Later, in the elevator, developer guy said he wanted to thank me because he so appreciated my advice and counsel. As long as I can continue to get that sort of reaction, and form those sorts of relationships, I’m safe.
But the reality is…I am getting older. My company can’t fire me for being old, but they can fire me for failure to perform. I’m a manager. I know how this works. And I fear that will happen at some point, but I don’t want it to.

5 responses to “To Work or Not To Work?

  1. As you know, I love retirement! And if you like to work, you can still do it once you’re 66 and not have any reduction in Social Security.

  2. Ya know, in Florida, your company can fire you because they want to. They can fire you because the sun came up.

    As for retirement I find it great. It’s kinda like when I quit smoking in 1982. For years I would have nightmares that I was smoking again only to wake up to the great relief that it was only a dream. Now I have dreams about working and wake up relieved that I am retired.

    I still have a lot of work to do with housework, yard work, grocery getting and meal planning. But I have many more leisure hours to do the things I never had time to do when I was someone else’s bitch. And I can read whenever I choose:)

  3. You sure about that sc? No reduction?
    pt, I love your comment about “because the sun came up”. That’s true in theory, but in practice, it isn’t true, even in Right-To-Work states like Florida. It is still true that you can’t fire people in a protected class without well-documented cause.
    I wonder if my love of work is different from your experience because I have a lot of freedom. In my first job after college, working for the State of Tennessee, it didn’t take long for me to figure out that they were more interested in what time you got to work and what time you left than what you did in between those hours. If that were still my experience, I would have tried to figure out a way to retire at 24.

  4. I am facing the same prospect. I participated I a team triathlon yesterday with my staff. I enjoy the engagement with them day in, day out whether on work or other matters.
    I certainly don’t want that aspect to end.

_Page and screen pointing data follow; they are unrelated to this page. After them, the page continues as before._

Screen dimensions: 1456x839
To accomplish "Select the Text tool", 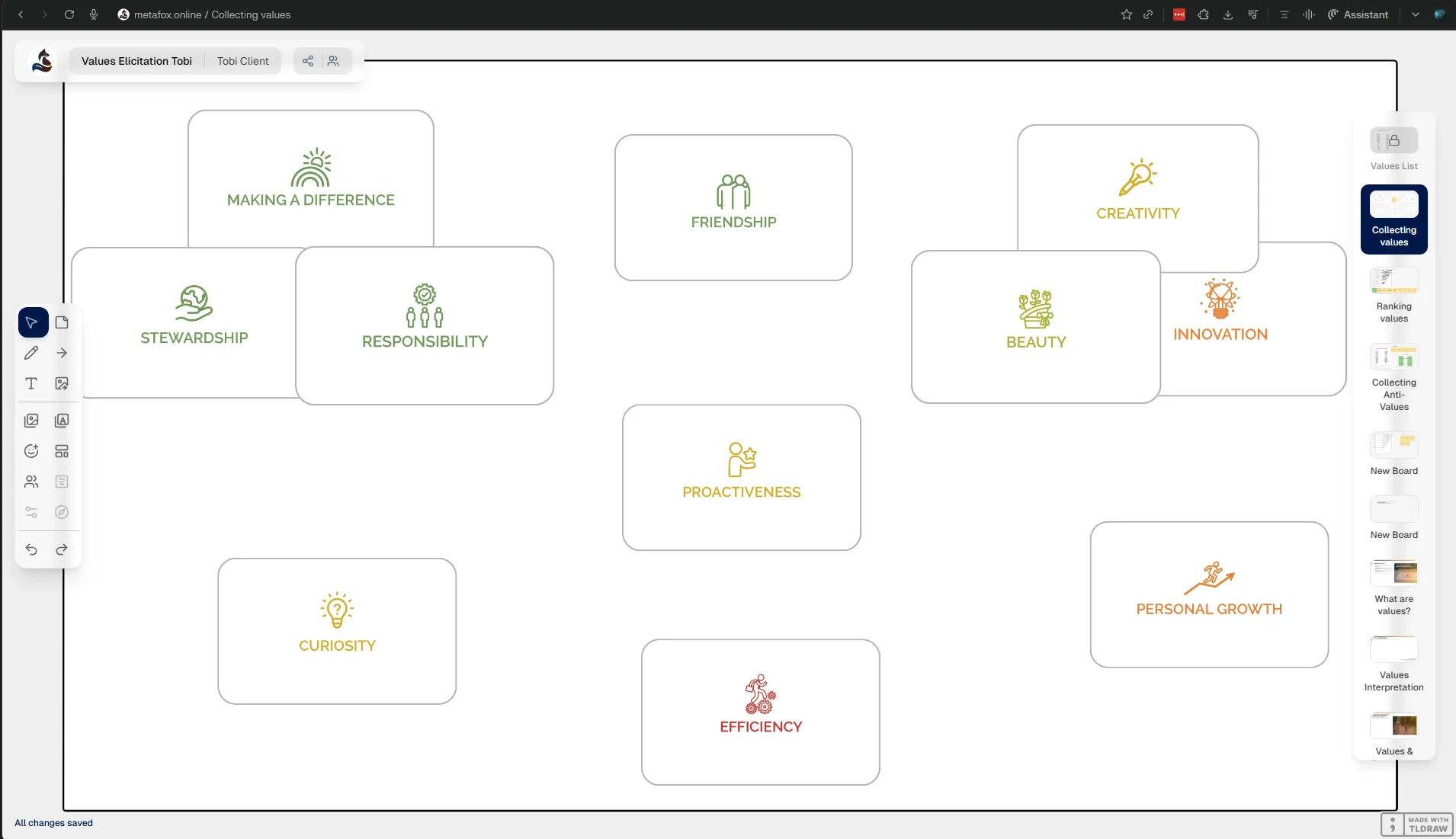I will [x=31, y=383].
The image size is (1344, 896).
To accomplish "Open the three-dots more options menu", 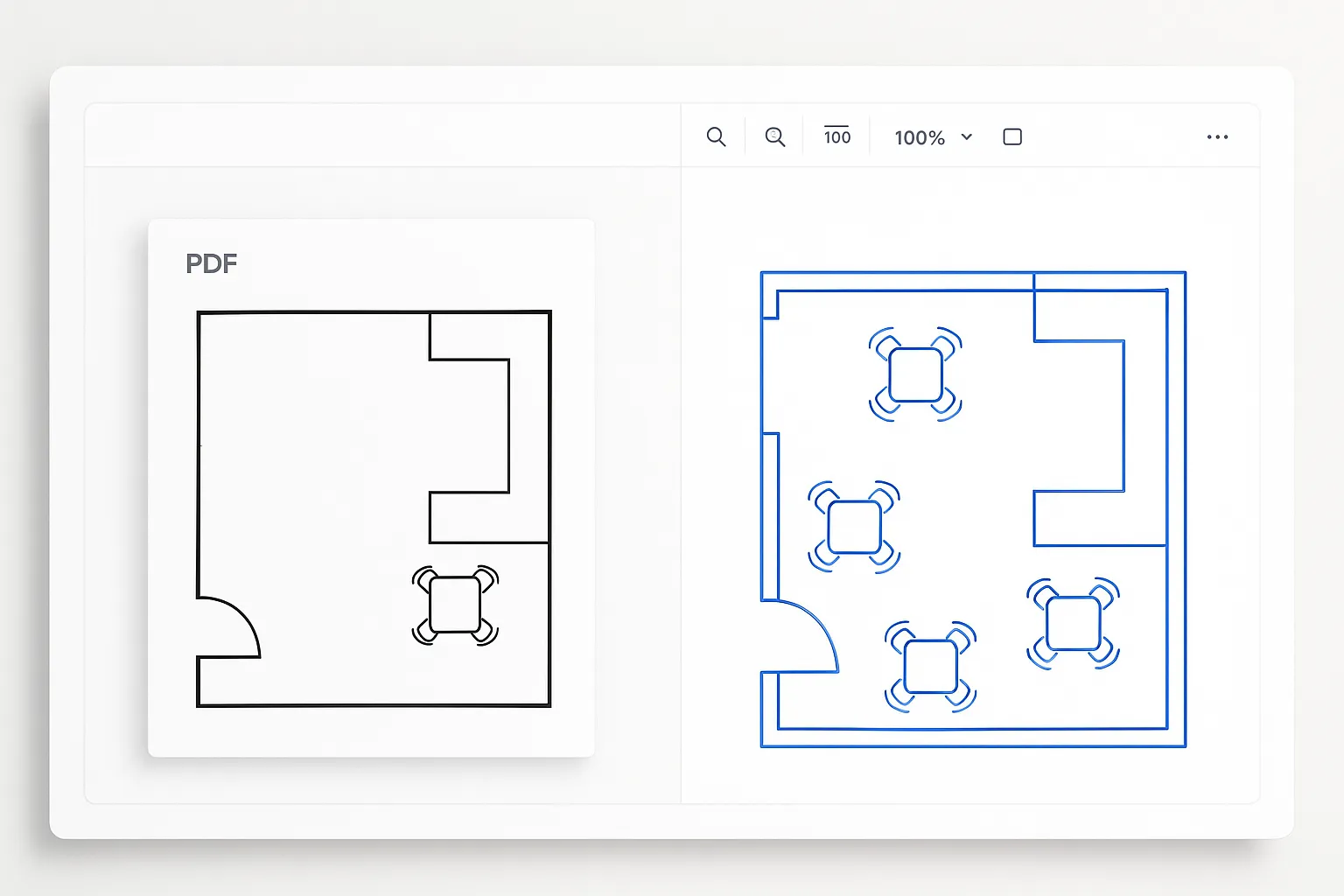I will click(x=1217, y=137).
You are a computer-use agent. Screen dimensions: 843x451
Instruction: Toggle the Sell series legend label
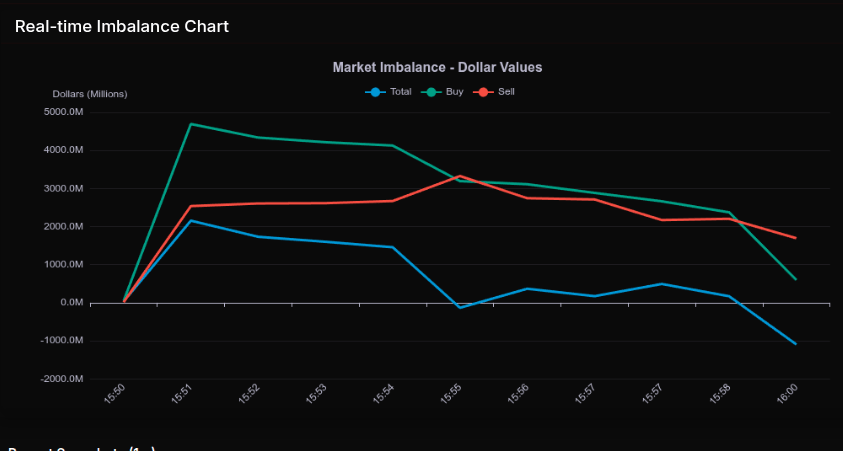point(506,92)
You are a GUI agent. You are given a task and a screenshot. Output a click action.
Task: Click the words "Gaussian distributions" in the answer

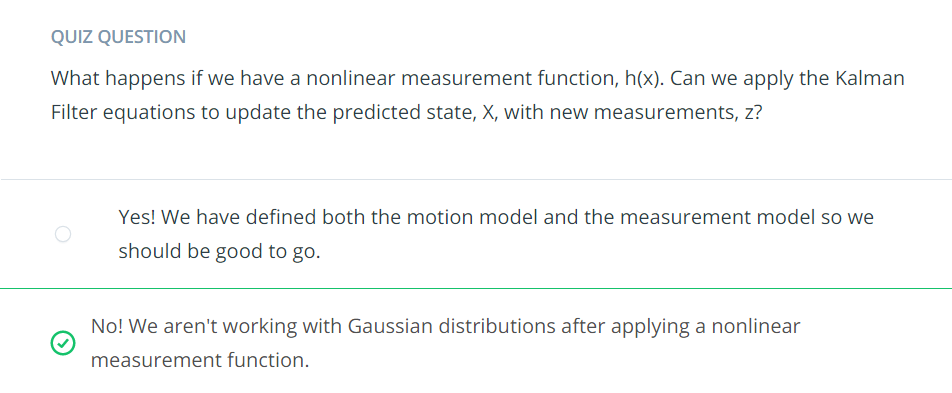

  5. pt, I love your comment about “because the sun came up”. That’s true in theory, but in practice, it isn’t true, even in Right-To-Work states like Florida. It is still true that you can’t fire people in a protected class without well-documented cause.

    No ma’am. If I fire you “unjustly” you are still fired because I stop your pay and bar you from the workplace.. While you are fired you have no income after all is settled and you are not working. There are some courses to appeal but you are still fired. How will you fight it? With time and money. And if you can prove sexual or racial discrimination you may get a settlement after the time and expense. But that is for younger people who have other sources of income. Truthfully age discrimination is not something the legal community wishes to pursue unless you have a pot of money. It is very difficult to prove in a short term action.

    Always remember stupid is not a protected class. So I can always claim you did things stupidly. Then you have to prove you are not stupid.

    Your company may want you to document to prevent unemployment claims, or class actions and I would advise you to do the same, but that is the main reason. I liked to document a because it gave me a clear conscience for my actions, and it is just more humane.